Lors des cérémonies de remise de diplôme de plusieurs grandes écoles françaises, cette année, nombreux ont été les jeunes frais émoulus à manifester leur refus de marcher dans les pas des promotions qui les ont précédés et à annoncer qu’ils ne s’engageront pas dans des carrières corporate. « Nous sommes plusieurs à ne pas vouloir faire mine d’être fiers et méritants d’obtenir ce diplôme à l’issue d’une formation qui pousse globalement à participer aux ravages sociaux et écologiques en cours », a ainsi déclaré Lola, la première de ces rebelles à prendre la parole lors de la grand-messe annuelle qui s’est déroulée en mai à la prestigieuse école d’agronomie AgroParisTech.

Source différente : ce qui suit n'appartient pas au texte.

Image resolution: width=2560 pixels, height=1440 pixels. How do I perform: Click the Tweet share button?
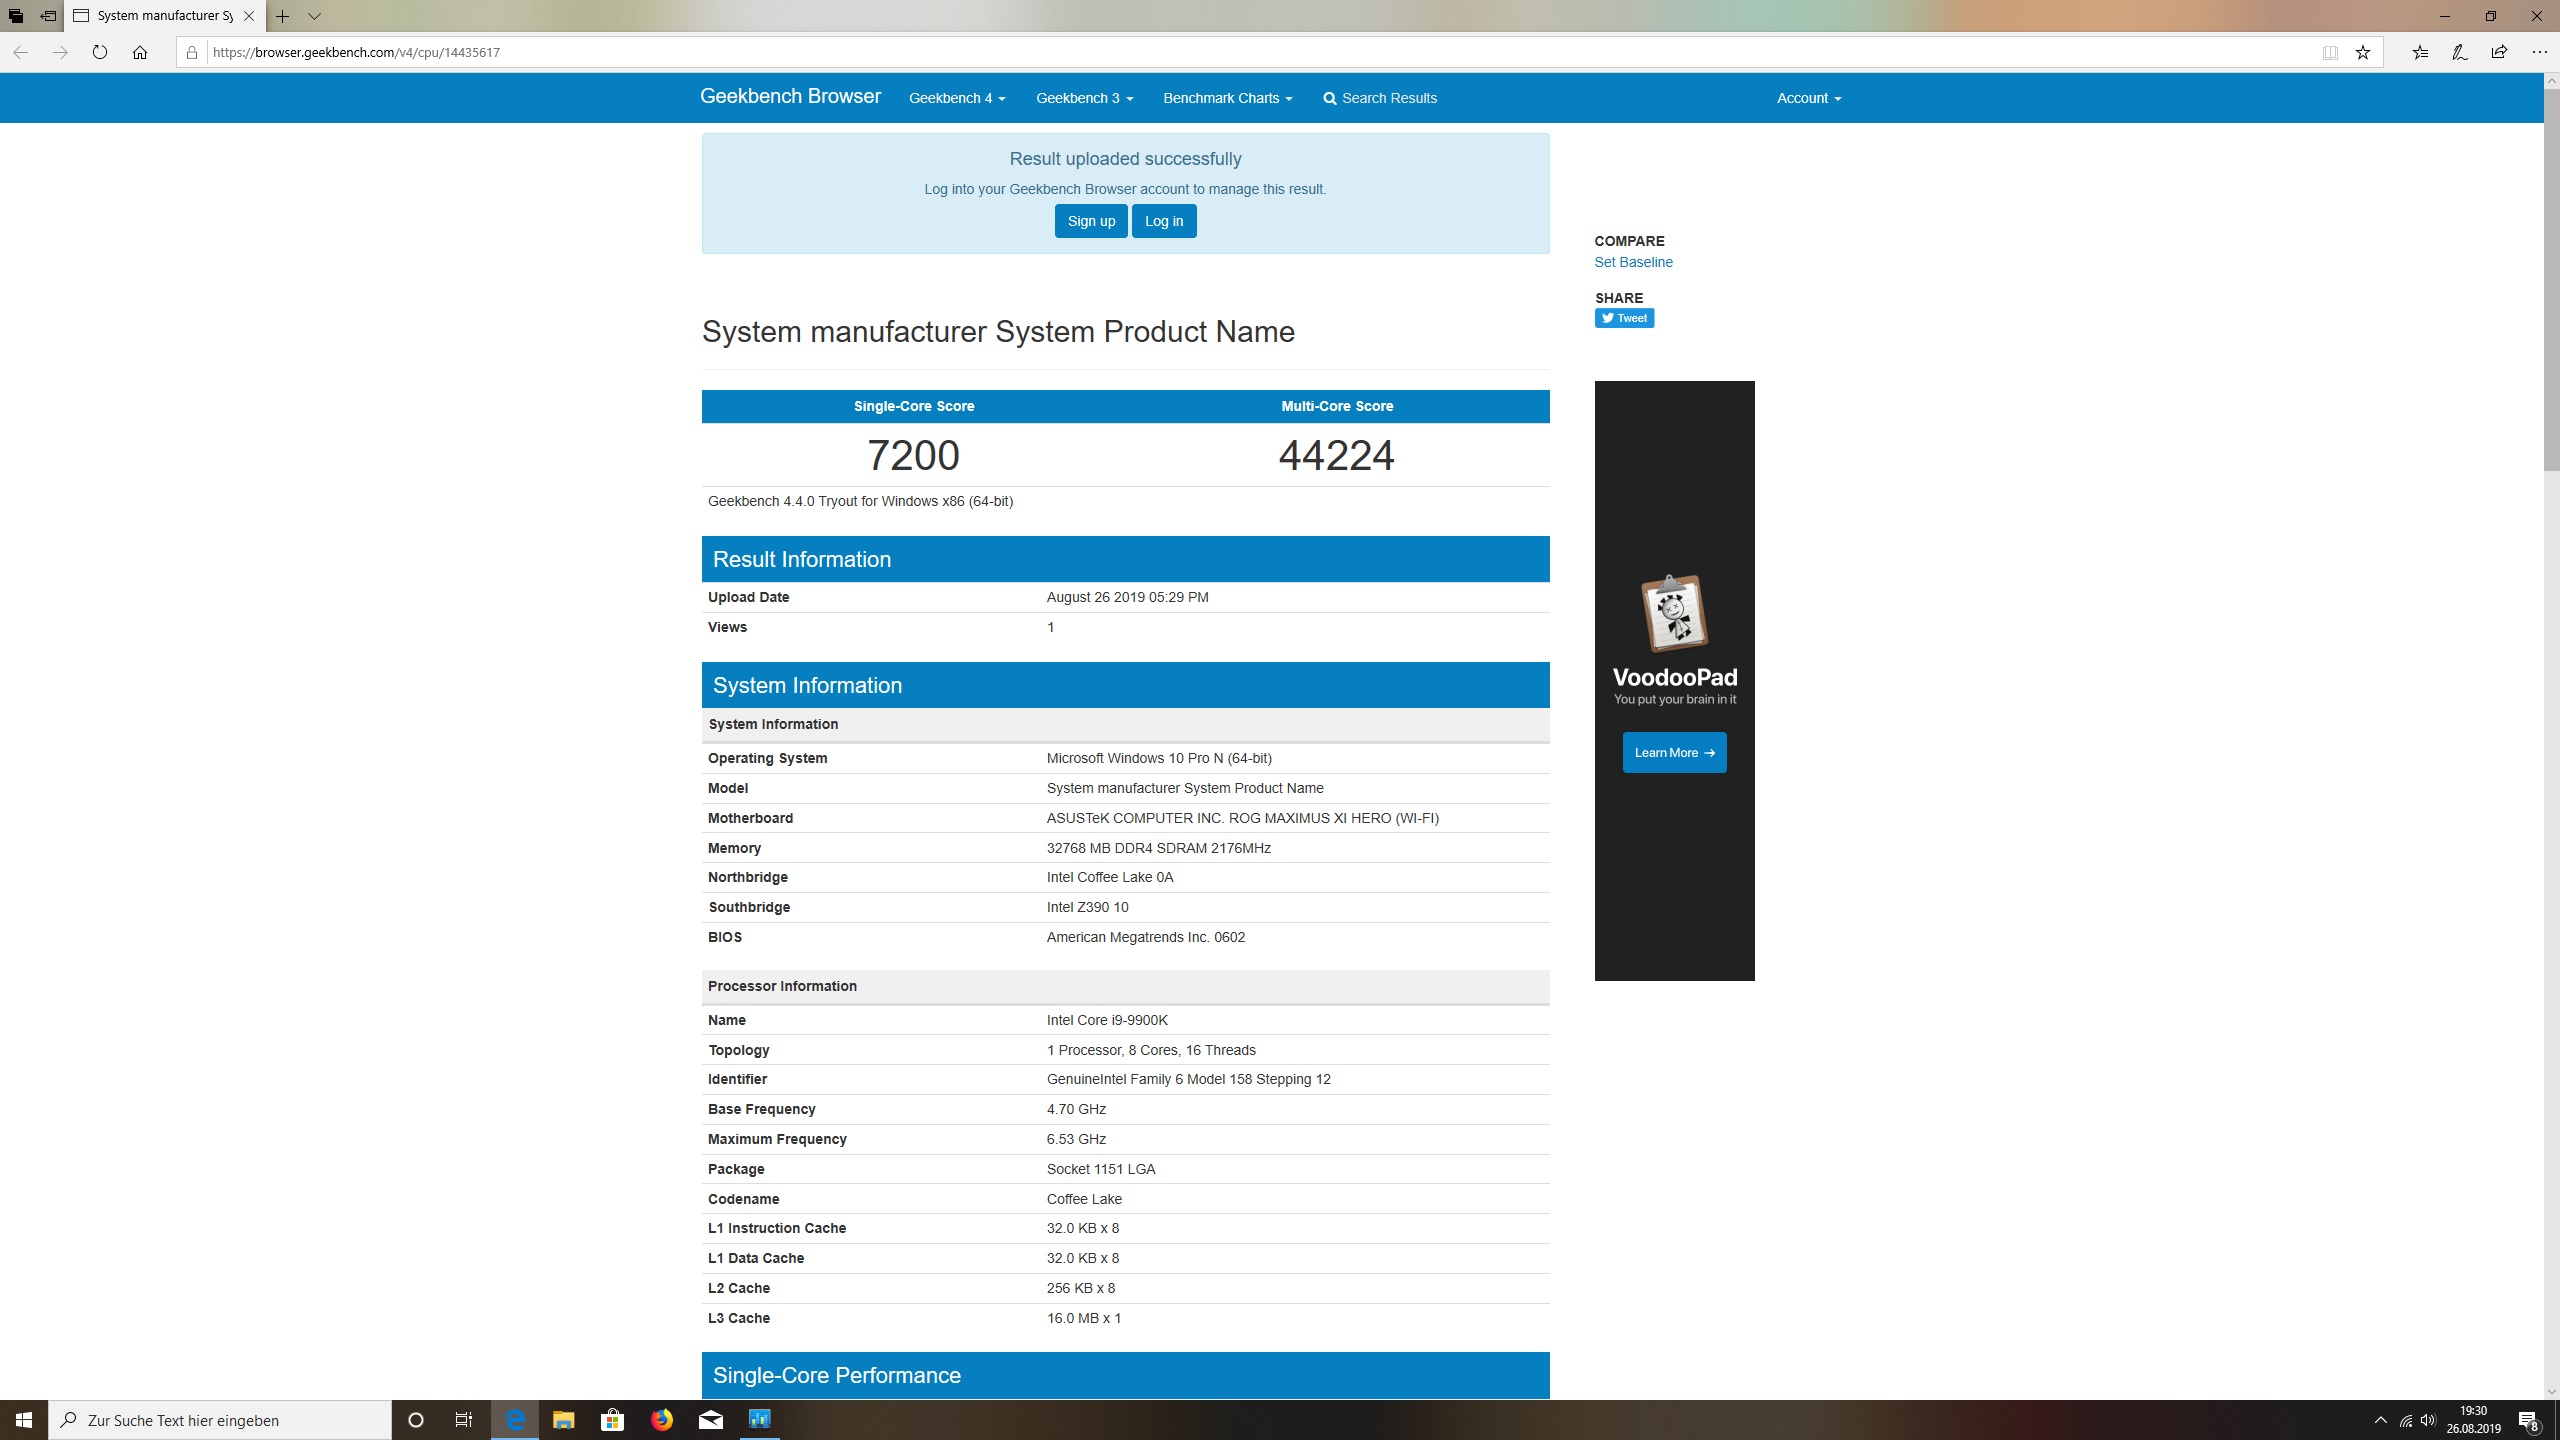pyautogui.click(x=1623, y=318)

Certes, pour ces jeunes qui ont choisi de privilégier leur conscience plutôt que leur bulletin de paie, la formation qu’ils ont reçue devrait pouvoir leur être utile même s’ils boudent les vedettes du Cac40. Dans les secteurs de l’énergie, des transports, de l’agriculture, des startups innovantes attendent de pouvoir profiter de leurs talents pour promouvoir des façons de produire et de faire plus conformes aux impératifs du moment. Mais il en va des compétences comme des énergies fossiles : de même qu’il ne suffit pas d’ajouter des énergies renouvelables au mix, mais qu’il faut activement et rapidement faire reculer les énergies carbonées, les écoles et universités ne peuvent se contenter d’ajouter des filières « durables » à leurs cursus, mais devront cesser de dispenser les formations, héritées du passé, qui n’ont de sens que dans un monde dévorateur de ressources. Le patron d’AgroParisTech a répondu, en substance, qu’il ne compte pas vraiment dévier du modèle actuel. Cette ruade des jeunes diplômés « est la manifestation d’un des points de vue qui existe au sein de notre communauté étudiante », mais durant cette cérémonie de plus de trois heures, « d’autres étudiants ont exprimé d’autres choses », a fait valoir Laurent Buisson au micro de France Inter.
Un des concepts au cœur de la pensée d’Alex Steffen est celui de la « discontinuité », et il vaut aussi pour les bulles de compétences. « La véritable action climatique et le durcissement (ruggedization) sont disruptifs, résume-t-il. Dans un grand nombre de secteurs, le nouveau n’adapte pas l’ancien à l’urgence climatique, il le remplace. Par exemple, l’énergie propre, ce n’est pas juste l’industrie pétrolière avec des
éoliennes, c’est une tout autre industrie. Des millions de gens ont une expertise entièrement ancrée dans les systèmes en voie de remplacement. Lorsqu’intervient la disruption, cette expertise perd de la valeur, rapidement – et personne ne veut être celui qui encaisse un ‘réajustement rapide’ de sa carrière ».